Hubble Telescope Discovers Cosmic Bridge Between Colliding Galaxies

hubble telescope discovers cosmic bridge between colliding galaxies.jpg Science

In a stunning revelation from the cosmos, the Hubble Space Telescope has captured a captivating image of two colliding galaxies, known as the Arp 107 system, delicately linked by a faint "bridge" of gas. Hovering about 465 million light-years away from Earth, the two galaxies, in the midst of their merging process, are tethered together by a fragile stream of dust and gas. This cosmic spectacle is a testament to the Hubble’s Advanced Camera for Surveys, a collaboration between NASA and the European Space Agency, which has offered a new perspective into the intriguing dynamics of the Arp 107 system.

The larger of the two galaxies, a Seyfert galaxy, is a fascinating sight with its singular, large spiral arm encircling the galactic core. Seyfert galaxies are renowned for their unique composition where despite the core’s immense brightness, radiation from the entire galaxy can still be observed. This is vividly illustrated in the Hubble’s image, where the spiraling swirls of the entire galaxy are distinctly visible. The larger galaxy’s luminescent spiral arm, speckled with brilliant budding stars, is a testament to the stellar births fuelled by the abundant material siphoned from its smaller companion galaxy.

A Cosmic Dance: Hubble Witnesses Merging Galaxies

In a recent image from the Hubble Space Telescope, two galaxies in the process of merging are connected by a faint "bridge" of gas, providing a striking view of this cosmic dance. The Arp 107 system, which incorporates these partnering galaxies, is located approximately 465 million light-years from Earth. The image, captured by Hubble’s Advanced Camera for Surveys, showcases an intriguing intergalactic linkage formed by the delicate stream of dust and gas.

The Seyfert Galaxy: A Luminous Spectacle

At the heart of the image on the left is a large galaxy known as a Seyfert galaxy, characterized by an active galactic nucleus. Despite the intense luminosity of the core, radiation from the entire galaxy can be observed, as evident in the image where the spiraling whorls of the whole galaxy are readily visible. The activity of galactic nuclei is associated with the intense glow provoked by material falling into the supermassive black hole at the center of the galaxy. Such is the intensity of this radiation that it can outshine the combined light of every single star in its host galaxy.

Stellar Births in the Galactic Arm

Adding further charm to this cosmic spectacle, the Seyfert galaxy’s bright spiral arm is dotted with luminous budding stars. These stellar births are fuelled by the copious material being drawn from the smaller companion galaxy seen to the lower right of the image.

The Smaller Galaxy: A Fading Light

The smaller galaxy, though featuring a bright core, displays relatively faint spiral arms as it is gradually absorbed into the larger galaxy. This process of cosmic assimilation is highlighted by the stream of material that delicately connects the merging galaxies observed in the new Hubble visual released by the European Space Agency (ESA) on Sept. 18.

Arp 107: A Member of the Peculiar Galaxies

Arp 107 is part of the Atlas of Peculiar Galaxies, a collection compiled by Halton Arp in 1966. The recent Hubble photo is an initiative to observe lesser-studied members of the Arp catalog, with the intention of providing the public with images of these spectacular and not-easily-defined galaxies.

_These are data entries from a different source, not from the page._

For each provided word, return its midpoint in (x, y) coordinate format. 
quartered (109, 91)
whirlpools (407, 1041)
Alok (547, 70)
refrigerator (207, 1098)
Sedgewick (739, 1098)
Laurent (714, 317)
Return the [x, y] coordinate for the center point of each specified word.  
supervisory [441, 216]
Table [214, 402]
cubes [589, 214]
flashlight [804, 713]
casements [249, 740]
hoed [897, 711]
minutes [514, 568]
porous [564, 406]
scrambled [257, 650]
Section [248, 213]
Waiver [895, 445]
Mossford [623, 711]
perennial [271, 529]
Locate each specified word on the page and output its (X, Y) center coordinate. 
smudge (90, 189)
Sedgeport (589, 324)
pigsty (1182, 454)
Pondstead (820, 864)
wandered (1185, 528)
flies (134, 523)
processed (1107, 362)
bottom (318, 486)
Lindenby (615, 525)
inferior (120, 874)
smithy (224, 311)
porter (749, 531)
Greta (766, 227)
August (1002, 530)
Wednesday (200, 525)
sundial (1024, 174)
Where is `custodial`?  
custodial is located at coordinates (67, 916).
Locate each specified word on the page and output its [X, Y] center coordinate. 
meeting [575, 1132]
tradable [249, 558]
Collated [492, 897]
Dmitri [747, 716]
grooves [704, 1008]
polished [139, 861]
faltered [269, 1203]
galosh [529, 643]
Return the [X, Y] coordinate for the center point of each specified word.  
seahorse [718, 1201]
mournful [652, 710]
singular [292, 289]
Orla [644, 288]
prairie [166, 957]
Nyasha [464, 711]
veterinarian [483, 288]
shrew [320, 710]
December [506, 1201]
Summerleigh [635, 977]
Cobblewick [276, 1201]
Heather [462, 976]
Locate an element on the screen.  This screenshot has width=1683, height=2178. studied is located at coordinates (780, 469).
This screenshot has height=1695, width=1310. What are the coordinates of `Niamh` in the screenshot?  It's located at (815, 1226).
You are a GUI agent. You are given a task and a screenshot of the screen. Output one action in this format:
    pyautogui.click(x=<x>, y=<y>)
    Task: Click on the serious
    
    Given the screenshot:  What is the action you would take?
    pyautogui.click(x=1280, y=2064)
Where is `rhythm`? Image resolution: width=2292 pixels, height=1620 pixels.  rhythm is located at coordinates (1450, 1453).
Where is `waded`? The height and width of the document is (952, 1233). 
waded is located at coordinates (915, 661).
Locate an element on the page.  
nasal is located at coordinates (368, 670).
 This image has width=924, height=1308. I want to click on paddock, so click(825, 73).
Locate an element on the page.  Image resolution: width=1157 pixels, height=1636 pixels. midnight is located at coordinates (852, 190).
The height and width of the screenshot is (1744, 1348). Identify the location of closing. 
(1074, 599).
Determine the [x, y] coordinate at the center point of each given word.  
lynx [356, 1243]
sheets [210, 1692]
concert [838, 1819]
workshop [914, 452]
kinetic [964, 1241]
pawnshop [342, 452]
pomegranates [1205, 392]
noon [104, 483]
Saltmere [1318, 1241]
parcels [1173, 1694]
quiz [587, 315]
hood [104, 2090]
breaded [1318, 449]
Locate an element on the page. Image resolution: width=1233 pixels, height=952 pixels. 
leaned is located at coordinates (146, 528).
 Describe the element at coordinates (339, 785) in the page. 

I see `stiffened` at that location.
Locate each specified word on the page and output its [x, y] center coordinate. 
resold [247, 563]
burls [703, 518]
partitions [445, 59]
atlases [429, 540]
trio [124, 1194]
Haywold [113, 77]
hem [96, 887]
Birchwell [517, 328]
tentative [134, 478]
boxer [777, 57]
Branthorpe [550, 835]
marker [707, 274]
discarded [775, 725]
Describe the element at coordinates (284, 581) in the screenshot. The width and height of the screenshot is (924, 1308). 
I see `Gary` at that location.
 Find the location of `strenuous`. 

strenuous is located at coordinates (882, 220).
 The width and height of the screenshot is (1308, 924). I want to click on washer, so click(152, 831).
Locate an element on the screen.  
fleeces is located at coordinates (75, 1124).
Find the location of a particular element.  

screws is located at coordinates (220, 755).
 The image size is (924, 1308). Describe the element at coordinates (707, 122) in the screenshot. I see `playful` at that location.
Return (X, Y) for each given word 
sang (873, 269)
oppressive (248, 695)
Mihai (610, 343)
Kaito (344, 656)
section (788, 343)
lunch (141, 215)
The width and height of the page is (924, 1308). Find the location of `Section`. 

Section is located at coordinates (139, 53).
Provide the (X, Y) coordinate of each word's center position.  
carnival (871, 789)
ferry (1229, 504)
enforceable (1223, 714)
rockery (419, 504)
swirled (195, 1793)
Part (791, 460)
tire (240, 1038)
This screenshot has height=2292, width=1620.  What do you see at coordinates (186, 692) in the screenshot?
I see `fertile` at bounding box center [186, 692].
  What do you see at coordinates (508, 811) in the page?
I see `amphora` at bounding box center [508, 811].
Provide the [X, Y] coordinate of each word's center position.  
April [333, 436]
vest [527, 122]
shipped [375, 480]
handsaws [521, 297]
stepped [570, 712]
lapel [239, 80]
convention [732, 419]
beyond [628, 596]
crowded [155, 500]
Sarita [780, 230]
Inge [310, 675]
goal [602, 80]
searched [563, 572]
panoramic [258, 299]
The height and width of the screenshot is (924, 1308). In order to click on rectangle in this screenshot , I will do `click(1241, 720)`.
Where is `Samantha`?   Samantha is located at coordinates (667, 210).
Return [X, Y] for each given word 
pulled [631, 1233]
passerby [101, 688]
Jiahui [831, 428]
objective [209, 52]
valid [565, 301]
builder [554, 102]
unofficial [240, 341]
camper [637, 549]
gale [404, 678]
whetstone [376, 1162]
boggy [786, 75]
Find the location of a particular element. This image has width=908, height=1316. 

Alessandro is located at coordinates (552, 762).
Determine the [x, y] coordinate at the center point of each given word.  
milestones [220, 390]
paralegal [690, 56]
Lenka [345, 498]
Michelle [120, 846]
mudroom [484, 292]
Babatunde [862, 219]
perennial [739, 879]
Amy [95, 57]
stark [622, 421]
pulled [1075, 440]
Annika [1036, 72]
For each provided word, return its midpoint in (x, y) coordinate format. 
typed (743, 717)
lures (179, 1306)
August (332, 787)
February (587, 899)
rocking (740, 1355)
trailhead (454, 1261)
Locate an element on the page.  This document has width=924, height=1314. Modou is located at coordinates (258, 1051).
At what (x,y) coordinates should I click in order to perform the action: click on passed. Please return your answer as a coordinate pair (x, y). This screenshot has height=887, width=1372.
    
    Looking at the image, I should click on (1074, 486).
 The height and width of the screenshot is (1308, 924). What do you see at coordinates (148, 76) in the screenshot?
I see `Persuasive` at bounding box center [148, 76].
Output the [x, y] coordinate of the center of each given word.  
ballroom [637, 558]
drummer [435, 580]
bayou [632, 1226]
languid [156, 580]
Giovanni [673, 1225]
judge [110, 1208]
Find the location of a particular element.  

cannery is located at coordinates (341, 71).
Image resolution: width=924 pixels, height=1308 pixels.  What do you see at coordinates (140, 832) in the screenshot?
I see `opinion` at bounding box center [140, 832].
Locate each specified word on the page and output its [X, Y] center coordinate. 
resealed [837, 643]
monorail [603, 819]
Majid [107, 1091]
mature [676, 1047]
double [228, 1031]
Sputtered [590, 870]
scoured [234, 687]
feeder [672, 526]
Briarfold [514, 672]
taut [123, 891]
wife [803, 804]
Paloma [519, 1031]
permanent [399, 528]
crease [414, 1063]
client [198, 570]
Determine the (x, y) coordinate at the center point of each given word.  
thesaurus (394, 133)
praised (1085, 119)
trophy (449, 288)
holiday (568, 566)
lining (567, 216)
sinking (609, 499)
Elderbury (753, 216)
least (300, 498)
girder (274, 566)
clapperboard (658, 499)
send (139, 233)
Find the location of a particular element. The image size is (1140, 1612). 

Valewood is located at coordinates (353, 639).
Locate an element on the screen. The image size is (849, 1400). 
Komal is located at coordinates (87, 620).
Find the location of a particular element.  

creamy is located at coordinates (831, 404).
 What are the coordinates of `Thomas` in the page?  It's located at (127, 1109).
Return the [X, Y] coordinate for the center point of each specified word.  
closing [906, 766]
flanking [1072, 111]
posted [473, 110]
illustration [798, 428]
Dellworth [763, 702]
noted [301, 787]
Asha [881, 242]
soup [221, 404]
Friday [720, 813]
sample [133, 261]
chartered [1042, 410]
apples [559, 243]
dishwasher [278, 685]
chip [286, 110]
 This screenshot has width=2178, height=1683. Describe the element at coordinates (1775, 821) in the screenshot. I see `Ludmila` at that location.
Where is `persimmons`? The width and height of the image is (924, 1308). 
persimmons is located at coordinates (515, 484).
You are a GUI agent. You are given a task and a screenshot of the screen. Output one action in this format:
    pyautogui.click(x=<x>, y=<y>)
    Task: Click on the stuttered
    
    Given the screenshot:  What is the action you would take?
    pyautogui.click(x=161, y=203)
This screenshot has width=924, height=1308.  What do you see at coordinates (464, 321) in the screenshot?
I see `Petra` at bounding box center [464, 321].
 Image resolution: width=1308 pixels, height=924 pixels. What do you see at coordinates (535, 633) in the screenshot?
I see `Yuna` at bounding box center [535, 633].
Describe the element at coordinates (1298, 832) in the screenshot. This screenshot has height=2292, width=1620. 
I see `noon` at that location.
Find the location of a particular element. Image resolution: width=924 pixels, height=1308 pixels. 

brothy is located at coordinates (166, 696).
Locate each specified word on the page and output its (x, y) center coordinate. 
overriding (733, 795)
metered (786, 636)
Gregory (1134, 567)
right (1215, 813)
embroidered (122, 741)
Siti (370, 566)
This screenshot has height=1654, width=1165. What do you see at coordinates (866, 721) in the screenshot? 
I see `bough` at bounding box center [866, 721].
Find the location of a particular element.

This celestial spectacle presented by the Hubble Space Telescope unravels another layer of the cosmic mystery, offering a mesmerizing view of the merging galaxies. It showcases the dynamic nature of our universe and the continual processes of creation and assimilation. It also underscores the value of ongoing space missions like Hubble and how they contribute to our understanding of the universe. The captivating visuals serve as a reminder of the infinite beauty and complexity of the cosmos, sparking curiosity and inspiring further exploration.